Dans le cadre de la célébration des 50 ans de l’Indépendance de Madagascar, le ministère de la Population a initié une série de manifestations, dont une exposition de photos à l’espace Rarihasina, ainsi qu’une conférence sur le thème « Aiza ho aiza ianao ry Malagasy ? » hier au Plan à Anosy. Quatre intervenants ont ainsi participé à cette conférence devant un public très attentif, dont le Ministre de la Population Nadine Ramaroson, David Rakoto, un économiste, Julien Rakotonaivo, Directeur Génaral de l’Ofnac et Hanta Ramakavelo.

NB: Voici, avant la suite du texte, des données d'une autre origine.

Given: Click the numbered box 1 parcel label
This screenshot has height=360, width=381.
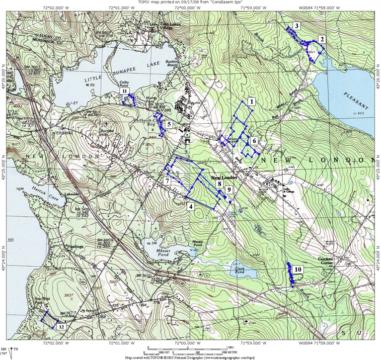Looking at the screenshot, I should [x=252, y=102].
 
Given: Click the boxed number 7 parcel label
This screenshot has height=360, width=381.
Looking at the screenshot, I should [x=167, y=181].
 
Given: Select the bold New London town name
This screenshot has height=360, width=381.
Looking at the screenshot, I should [x=222, y=178].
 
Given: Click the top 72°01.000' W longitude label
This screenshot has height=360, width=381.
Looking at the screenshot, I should [x=117, y=8].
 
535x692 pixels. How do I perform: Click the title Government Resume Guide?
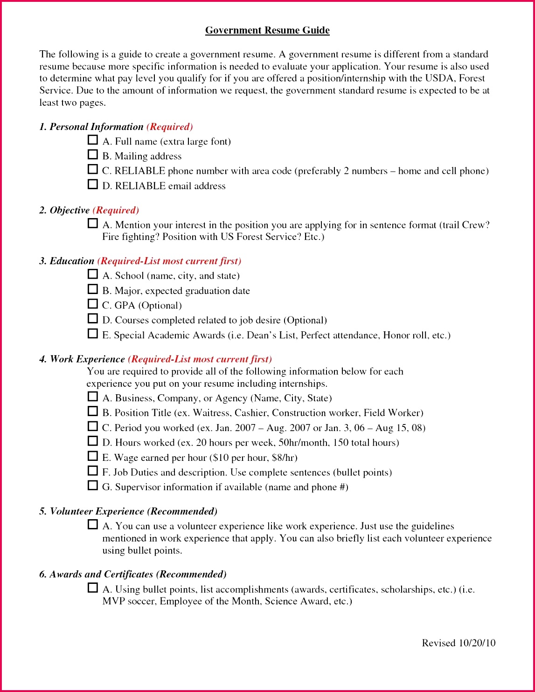pyautogui.click(x=267, y=30)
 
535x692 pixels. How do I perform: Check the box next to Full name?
pyautogui.click(x=93, y=140)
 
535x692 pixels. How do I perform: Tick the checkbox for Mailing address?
pyautogui.click(x=93, y=154)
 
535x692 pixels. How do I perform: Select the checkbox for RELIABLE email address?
pyautogui.click(x=93, y=184)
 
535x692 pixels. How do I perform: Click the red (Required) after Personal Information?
pyautogui.click(x=169, y=127)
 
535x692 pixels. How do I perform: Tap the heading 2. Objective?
pyautogui.click(x=64, y=210)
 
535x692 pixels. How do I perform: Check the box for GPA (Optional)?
pyautogui.click(x=93, y=304)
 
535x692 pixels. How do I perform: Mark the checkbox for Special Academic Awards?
pyautogui.click(x=93, y=334)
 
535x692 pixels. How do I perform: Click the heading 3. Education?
pyautogui.click(x=67, y=261)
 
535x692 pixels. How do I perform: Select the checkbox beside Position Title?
pyautogui.click(x=93, y=411)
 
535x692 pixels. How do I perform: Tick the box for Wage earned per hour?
pyautogui.click(x=93, y=456)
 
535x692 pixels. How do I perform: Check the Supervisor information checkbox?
pyautogui.click(x=93, y=486)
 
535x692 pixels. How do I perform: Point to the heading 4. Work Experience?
pyautogui.click(x=82, y=359)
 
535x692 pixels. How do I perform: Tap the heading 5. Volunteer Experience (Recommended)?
pyautogui.click(x=128, y=511)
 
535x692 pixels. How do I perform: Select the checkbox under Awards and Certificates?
pyautogui.click(x=93, y=588)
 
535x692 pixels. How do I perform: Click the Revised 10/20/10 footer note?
pyautogui.click(x=459, y=643)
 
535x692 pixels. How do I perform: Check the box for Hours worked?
pyautogui.click(x=93, y=441)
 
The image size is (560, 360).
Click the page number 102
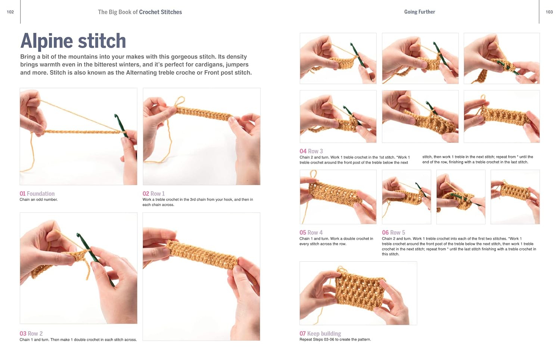pos(10,12)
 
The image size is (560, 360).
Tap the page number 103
pos(549,12)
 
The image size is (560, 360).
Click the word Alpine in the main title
pos(46,41)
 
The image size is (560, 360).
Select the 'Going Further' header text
pos(420,12)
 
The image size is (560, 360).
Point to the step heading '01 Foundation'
pos(37,193)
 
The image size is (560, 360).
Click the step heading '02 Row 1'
pos(153,193)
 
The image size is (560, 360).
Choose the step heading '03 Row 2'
pos(31,333)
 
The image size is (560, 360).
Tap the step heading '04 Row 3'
pos(311,151)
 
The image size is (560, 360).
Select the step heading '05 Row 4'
pos(311,232)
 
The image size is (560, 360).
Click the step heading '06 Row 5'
pos(393,232)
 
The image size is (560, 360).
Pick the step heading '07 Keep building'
pos(320,333)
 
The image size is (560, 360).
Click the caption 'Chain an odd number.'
pos(38,199)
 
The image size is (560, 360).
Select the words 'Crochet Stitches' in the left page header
pos(161,12)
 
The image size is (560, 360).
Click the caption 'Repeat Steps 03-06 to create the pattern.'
pos(335,339)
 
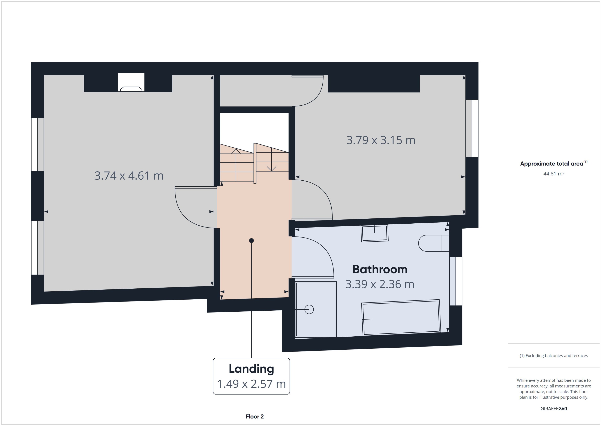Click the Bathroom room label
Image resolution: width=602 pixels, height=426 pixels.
tap(380, 269)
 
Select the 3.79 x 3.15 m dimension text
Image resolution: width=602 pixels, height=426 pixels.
tap(381, 140)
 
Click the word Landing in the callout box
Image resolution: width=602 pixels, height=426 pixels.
tap(251, 369)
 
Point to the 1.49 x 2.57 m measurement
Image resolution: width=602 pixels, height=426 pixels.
tap(251, 384)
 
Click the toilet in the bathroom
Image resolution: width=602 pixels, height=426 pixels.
tap(433, 243)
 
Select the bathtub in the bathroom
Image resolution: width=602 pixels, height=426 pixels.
tap(401, 318)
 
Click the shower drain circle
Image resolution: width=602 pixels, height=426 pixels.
tap(309, 310)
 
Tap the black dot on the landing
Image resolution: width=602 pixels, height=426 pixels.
tap(251, 241)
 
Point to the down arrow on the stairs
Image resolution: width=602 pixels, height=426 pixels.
tap(271, 168)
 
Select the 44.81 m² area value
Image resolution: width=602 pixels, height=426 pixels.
tap(553, 174)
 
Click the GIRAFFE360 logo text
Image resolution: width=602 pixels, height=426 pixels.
tap(553, 408)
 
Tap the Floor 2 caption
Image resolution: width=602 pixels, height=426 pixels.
tap(254, 417)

50 ans de pauvreté. Les photos qu’arborent les murs du tahala Rarihasina parlent d’elles-mêmes. Madagascar est plongé dans une profonde pauvreté depuis 50 ans. Mais au-delà de la pauvreté matérielle, c’est surtout une pauvreté mentale et intellectuelle qui empêche la population de progresser. C’est en ces termes que les différents intervenants ont dépeint la pauvreté qui asphyxie le pays depuis un demi-siècle. Les valeurs se perdent, la mentalité empire et la pauvreté s’intensifie sournoisement.

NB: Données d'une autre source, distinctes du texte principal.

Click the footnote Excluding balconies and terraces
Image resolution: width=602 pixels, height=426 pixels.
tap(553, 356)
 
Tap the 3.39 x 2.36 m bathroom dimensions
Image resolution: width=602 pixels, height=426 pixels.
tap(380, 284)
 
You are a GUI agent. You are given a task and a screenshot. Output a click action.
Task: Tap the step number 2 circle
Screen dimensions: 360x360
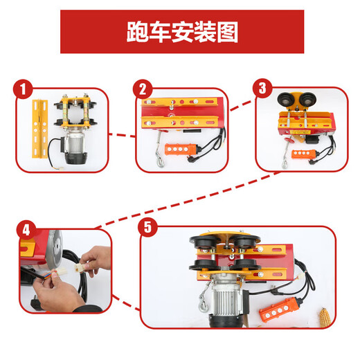143,89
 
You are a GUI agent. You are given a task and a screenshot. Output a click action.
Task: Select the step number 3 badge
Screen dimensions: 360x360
262,89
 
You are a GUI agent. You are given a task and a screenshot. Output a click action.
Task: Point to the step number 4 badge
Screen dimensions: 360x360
26,229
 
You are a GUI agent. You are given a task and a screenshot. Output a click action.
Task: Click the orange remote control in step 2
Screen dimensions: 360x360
186,150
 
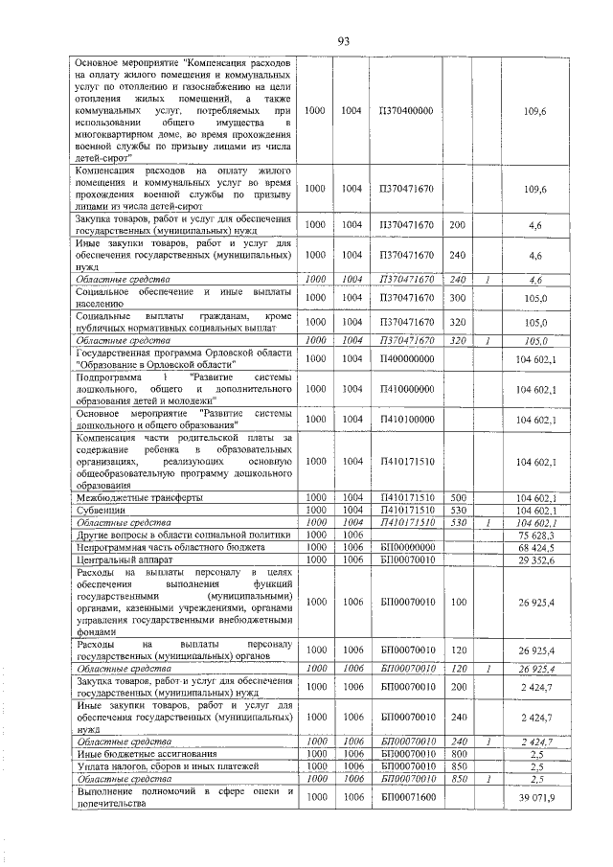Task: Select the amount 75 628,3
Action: point(536,536)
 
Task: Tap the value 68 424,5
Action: point(536,547)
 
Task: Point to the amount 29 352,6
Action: point(536,559)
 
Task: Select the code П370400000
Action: point(406,112)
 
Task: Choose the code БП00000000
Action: point(406,547)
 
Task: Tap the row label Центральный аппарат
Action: point(119,559)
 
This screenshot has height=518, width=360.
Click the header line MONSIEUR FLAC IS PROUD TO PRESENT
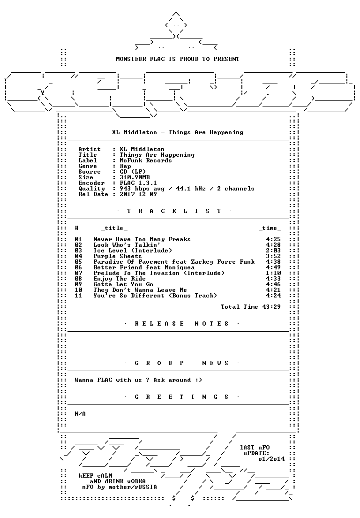[178, 59]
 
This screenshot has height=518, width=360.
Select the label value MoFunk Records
[145, 160]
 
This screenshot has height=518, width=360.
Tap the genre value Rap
[125, 166]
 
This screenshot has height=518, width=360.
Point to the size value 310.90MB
[135, 177]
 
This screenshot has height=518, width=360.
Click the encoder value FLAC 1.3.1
[138, 183]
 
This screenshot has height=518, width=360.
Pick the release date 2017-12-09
[138, 194]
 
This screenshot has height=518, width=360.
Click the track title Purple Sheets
[118, 256]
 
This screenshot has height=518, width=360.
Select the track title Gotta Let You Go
[123, 284]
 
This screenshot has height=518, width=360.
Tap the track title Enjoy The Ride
[120, 279]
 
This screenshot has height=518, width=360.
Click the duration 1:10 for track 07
[274, 273]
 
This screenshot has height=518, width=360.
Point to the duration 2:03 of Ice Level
[274, 251]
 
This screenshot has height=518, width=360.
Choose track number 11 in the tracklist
[78, 296]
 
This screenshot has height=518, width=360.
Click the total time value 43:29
[271, 307]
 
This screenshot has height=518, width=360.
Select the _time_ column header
[270, 229]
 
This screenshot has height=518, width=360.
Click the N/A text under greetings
[80, 414]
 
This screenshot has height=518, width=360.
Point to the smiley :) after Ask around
[198, 380]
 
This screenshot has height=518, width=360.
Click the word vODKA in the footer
[136, 481]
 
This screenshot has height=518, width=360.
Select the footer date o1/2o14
[271, 459]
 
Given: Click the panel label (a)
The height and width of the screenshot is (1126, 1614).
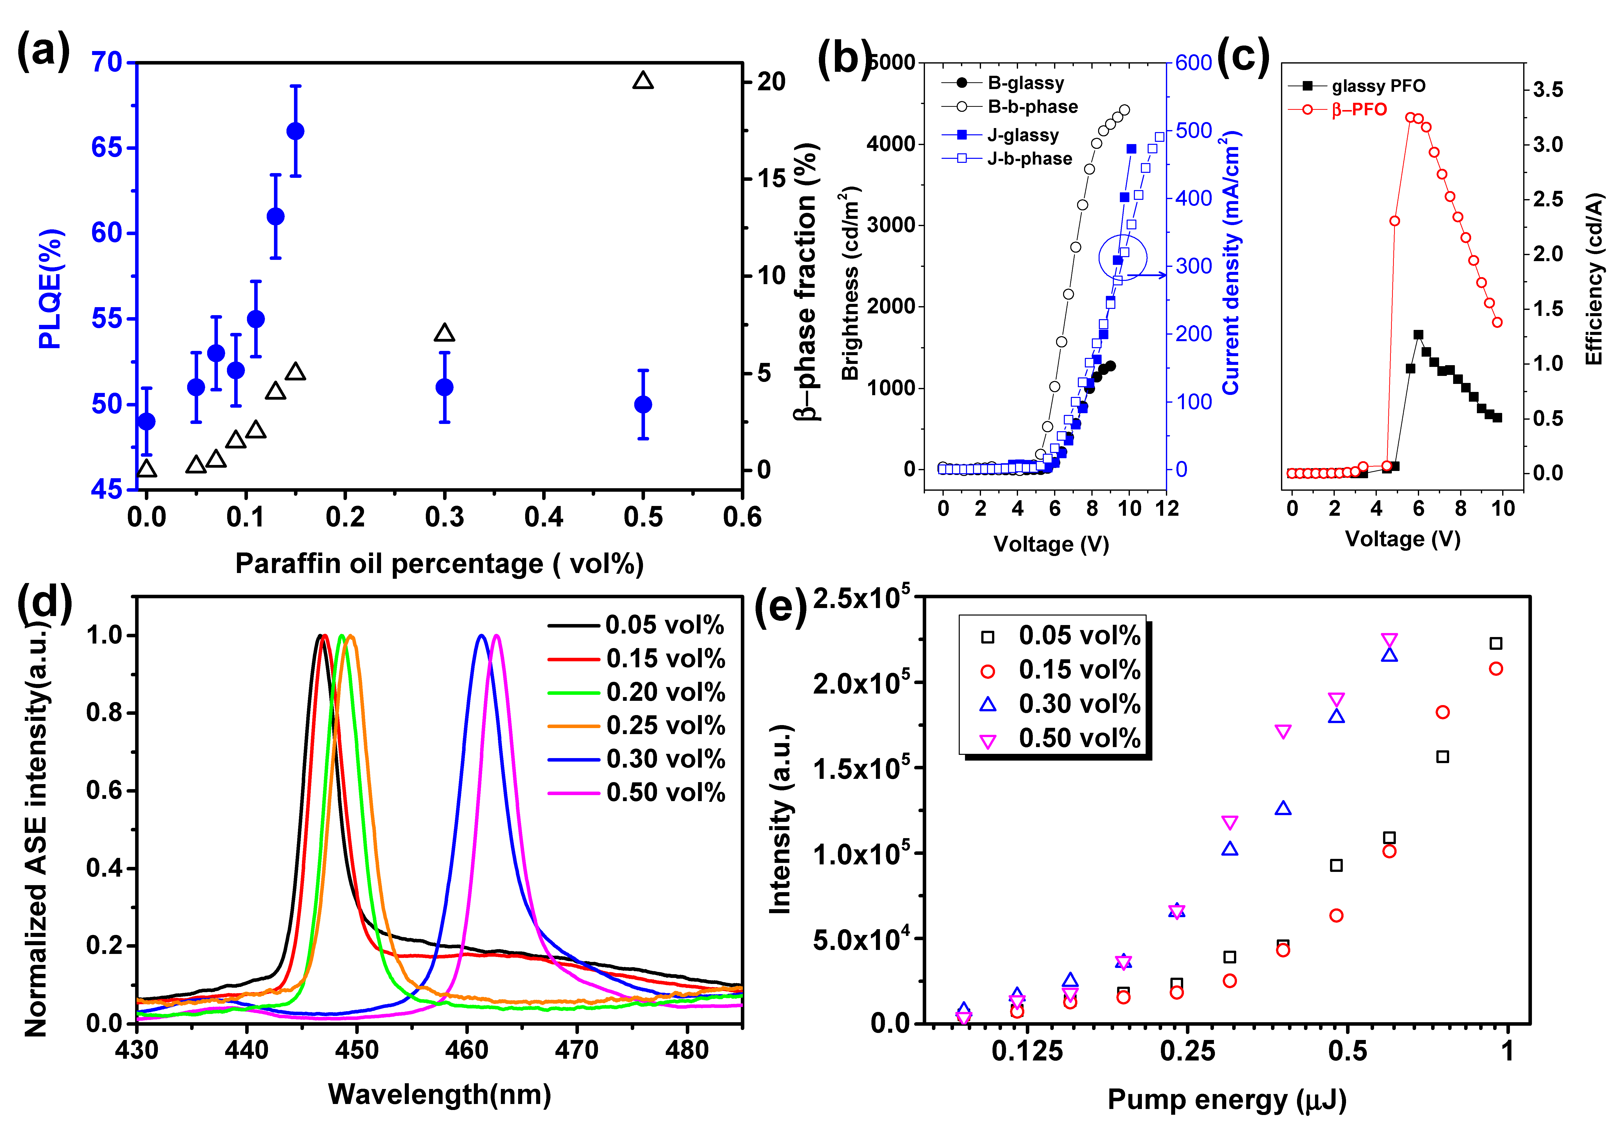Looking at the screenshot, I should point(44,51).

50 ans d’espoir. Les statistiques révèlent que le PIB par habitant est de 7,1% en 2008 (source :www.instat.mg) alors que le taux de pauvreté avoisine les 70%. Les chiffres sont donc loin de refléter la dure réalité que vit le Malgache au quotidien. Mais rien n’est perdu. Dans un pays riche en terme de ressources naturelles, la situation est réversible. La population malgache est travailleuse et active avec une majorité de jeunes. De même, Madagascar est un pays riche de traditions, et ses valeurs ancestrales ont fait de son peuple des êtres « riches » de sagesse, loin de s’engouffrer dans des guerres tribales. Aujourd’hui, il est temps d’exploiter toutes les potentialités offertes par Dame Nature, changer de mentalité et se tourner vers l’avenir.